##Overview
Analysis based on the data set provided by FiveThirtyEight regarding Super Bowl ads. Data set includes information about the brands, categories, and characteristics of ads aired. Objective is to clean and transform the data set by selecting columns with meaningful names and highlighting potential areas for analysis.
Source Data: https://github.com/fivethirtyeight/superbowl-ads/blob/main/superbowl-ads.csv
##Loading
Loading data directly from GitHub into R. Selecting columns of importance for further analysis. Lastly, renaming them for readability and relevance.
url <- "https://raw.githubusercontent.com/fivethirtyeight/superbowl-ads/main/superbowl-ads.csv"
superbowl_ads <- read_csv(url)
## Rows: 244 Columns: 11
## ── Column specification ────────────────────────────────────────────────────────
## Delimiter: ","
## chr (3): brand, superbowl_ads_dot_com_url, youtube_url
## dbl (1): year
## lgl (7): funny, show_product_quickly, patriotic, celebrity, danger, animals,...
##
## ℹ Use `spec()` to retrieve the full column specification for this data.
## ℹ Specify the column types or set `show_col_types = FALSE` to quiet this message.
head(superbowl_ads)
## # A tibble: 6 × 11
## year brand superbowl_ads_dot_com…¹ youtube_url funny show_product_quickly
## <dbl> <chr> <chr> <chr> <lgl> <lgl>
## 1 2018 Toyota https://superbowl-ads.… https://ww… FALSE FALSE
## 2 2020 Bud Light https://superbowl-ads.… https://ww… TRUE TRUE
## 3 2006 Bud Light https://superbowl-ads.… https://ww… TRUE FALSE
## 4 2018 Hynudai https://superbowl-ads.… https://ww… FALSE TRUE
## 5 2003 Bud Light https://superbowl-ads.… https://ww… TRUE TRUE
## 6 2020 Toyota https://superbowl-ads.… https://ww… TRUE TRUE
## # ℹ abbreviated name: ¹​superbowl_ads_dot_com_url
## # ℹ 5 more variables: patriotic <lgl>, celebrity <lgl>, danger <lgl>,
## # animals <lgl>, use_sex <lgl>
##Cleaning
Selecting columns relevant for analysis (brand, category, year, humor, patriotism, and likeability of the ads).

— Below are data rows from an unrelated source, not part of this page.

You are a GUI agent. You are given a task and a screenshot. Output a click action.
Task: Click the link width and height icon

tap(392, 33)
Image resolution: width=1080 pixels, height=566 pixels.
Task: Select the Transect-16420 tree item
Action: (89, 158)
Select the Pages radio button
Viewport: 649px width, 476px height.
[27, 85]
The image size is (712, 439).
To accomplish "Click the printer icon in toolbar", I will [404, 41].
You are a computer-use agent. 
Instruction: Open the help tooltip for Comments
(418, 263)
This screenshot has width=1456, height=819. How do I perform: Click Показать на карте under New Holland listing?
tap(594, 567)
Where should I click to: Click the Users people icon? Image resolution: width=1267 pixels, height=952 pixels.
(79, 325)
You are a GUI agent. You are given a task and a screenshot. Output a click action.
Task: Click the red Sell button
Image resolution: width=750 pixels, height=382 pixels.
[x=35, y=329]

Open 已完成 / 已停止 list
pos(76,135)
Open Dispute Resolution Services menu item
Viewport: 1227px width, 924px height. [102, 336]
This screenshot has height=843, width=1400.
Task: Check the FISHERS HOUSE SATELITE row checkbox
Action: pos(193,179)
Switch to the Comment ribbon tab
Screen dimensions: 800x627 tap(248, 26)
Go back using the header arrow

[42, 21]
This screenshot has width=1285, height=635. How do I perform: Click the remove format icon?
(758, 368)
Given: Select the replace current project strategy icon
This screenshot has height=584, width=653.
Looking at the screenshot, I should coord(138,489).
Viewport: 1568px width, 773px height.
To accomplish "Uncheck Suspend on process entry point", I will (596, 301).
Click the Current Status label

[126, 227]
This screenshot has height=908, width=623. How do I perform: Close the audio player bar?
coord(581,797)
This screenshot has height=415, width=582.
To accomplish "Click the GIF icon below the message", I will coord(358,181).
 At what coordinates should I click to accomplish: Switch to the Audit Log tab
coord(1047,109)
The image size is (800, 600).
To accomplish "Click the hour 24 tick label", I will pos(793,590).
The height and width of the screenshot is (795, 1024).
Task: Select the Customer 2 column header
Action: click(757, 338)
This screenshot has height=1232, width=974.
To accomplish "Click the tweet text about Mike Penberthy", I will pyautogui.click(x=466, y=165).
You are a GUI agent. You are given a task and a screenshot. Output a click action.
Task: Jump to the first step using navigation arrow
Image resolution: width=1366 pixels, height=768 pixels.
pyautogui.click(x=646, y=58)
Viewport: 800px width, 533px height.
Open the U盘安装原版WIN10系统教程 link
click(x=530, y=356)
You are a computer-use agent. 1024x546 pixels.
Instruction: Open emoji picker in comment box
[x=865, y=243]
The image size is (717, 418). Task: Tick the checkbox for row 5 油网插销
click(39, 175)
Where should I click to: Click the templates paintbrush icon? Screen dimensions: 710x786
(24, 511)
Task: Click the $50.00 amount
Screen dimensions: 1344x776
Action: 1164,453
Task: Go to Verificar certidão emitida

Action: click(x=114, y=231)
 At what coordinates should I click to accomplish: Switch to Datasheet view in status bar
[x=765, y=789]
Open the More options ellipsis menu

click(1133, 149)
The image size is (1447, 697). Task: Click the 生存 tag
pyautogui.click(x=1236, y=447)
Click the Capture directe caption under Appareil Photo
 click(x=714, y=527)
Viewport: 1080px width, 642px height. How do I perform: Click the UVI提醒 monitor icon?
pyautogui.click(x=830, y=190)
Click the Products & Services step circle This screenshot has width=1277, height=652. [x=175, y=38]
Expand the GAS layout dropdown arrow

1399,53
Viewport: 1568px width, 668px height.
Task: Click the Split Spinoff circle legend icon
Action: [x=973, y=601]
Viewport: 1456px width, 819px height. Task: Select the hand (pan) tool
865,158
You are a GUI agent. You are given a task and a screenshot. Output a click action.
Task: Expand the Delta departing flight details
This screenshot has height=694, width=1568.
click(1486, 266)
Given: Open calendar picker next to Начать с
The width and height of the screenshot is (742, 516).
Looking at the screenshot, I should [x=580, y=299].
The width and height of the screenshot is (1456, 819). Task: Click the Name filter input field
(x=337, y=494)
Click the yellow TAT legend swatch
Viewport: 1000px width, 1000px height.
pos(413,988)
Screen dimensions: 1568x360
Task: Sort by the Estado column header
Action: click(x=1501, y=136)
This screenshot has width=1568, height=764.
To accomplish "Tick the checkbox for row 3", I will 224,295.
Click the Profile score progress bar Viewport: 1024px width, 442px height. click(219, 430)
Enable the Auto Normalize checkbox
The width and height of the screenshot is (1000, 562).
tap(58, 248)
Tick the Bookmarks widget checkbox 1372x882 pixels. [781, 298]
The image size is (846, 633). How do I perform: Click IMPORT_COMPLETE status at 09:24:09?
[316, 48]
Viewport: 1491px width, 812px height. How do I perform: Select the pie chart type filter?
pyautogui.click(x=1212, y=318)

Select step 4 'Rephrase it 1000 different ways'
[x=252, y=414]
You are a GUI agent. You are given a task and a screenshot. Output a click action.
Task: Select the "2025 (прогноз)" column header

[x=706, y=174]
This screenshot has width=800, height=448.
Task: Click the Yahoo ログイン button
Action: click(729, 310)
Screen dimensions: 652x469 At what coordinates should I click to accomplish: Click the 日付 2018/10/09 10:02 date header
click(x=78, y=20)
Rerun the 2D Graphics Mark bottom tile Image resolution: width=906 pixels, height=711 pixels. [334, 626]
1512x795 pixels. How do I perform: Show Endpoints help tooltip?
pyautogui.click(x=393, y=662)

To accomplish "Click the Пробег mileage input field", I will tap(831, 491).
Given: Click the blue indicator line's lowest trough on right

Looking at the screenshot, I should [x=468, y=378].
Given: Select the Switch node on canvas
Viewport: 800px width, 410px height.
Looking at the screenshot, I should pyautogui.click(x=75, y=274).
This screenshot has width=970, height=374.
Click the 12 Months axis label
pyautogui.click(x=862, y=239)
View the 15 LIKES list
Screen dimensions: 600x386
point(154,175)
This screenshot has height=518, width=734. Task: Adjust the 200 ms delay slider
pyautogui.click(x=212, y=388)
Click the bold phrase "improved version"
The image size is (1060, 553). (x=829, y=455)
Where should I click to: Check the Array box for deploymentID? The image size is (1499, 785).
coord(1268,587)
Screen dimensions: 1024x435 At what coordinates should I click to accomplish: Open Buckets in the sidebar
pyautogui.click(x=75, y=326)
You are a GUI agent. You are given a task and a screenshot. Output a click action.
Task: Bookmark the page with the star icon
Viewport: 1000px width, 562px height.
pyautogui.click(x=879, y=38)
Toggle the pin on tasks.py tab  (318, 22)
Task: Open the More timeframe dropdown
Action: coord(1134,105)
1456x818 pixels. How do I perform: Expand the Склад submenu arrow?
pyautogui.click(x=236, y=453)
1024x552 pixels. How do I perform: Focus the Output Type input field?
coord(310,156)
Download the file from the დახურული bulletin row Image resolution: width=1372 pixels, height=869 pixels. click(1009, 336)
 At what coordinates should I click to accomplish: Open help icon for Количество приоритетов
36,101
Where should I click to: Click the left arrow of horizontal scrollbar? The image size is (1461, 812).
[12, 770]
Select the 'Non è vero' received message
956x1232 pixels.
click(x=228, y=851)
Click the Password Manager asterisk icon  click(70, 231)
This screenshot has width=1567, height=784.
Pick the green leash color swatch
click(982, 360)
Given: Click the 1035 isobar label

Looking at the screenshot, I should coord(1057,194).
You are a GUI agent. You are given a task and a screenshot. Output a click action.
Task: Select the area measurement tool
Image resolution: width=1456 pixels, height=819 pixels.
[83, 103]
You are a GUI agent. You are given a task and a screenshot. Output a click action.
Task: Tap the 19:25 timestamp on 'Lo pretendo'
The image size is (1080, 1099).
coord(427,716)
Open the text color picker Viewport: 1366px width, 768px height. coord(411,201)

ads_cleaned <- superbowl_ads %>%
select(brand, year, funny, patriotic, celebrity, animals, use_sex) %>%
rename(
Brand = brand,
Year = year,
Funny = funny,
Patriotic = patriotic,
Celebrity = celebrity,
Animals = animals,
Sex_Appeal = use_sex
)
head(ads_cleaned)
## # A tibble: 6 × 7
## Brand Year Funny Patriotic Celebrity Animals Sex_Appeal
## <chr> <dbl> <lgl> <lgl> <lgl> <lgl> <lgl>
## 1 Toyota 2018 FALSE FALSE FALSE FALSE FALSE
## 2 Bud Light 2020 TRUE FALSE TRUE FALSE FALSE
## 3 Bud Light 2006 TRUE FALSE FALSE TRUE FALSE
## 4 Hynudai 2018 FALSE FALSE FALSE FALSE FALSE
## 5 Bud Light 2003 TRUE FALSE FALSE TRUE TRUE
## 6 Toyota 2020 TRUE FALSE TRUE TRUE FALSE
str(ads_cleaned)
## tibble [244 × 7] (S3: tbl_df/tbl/data.frame)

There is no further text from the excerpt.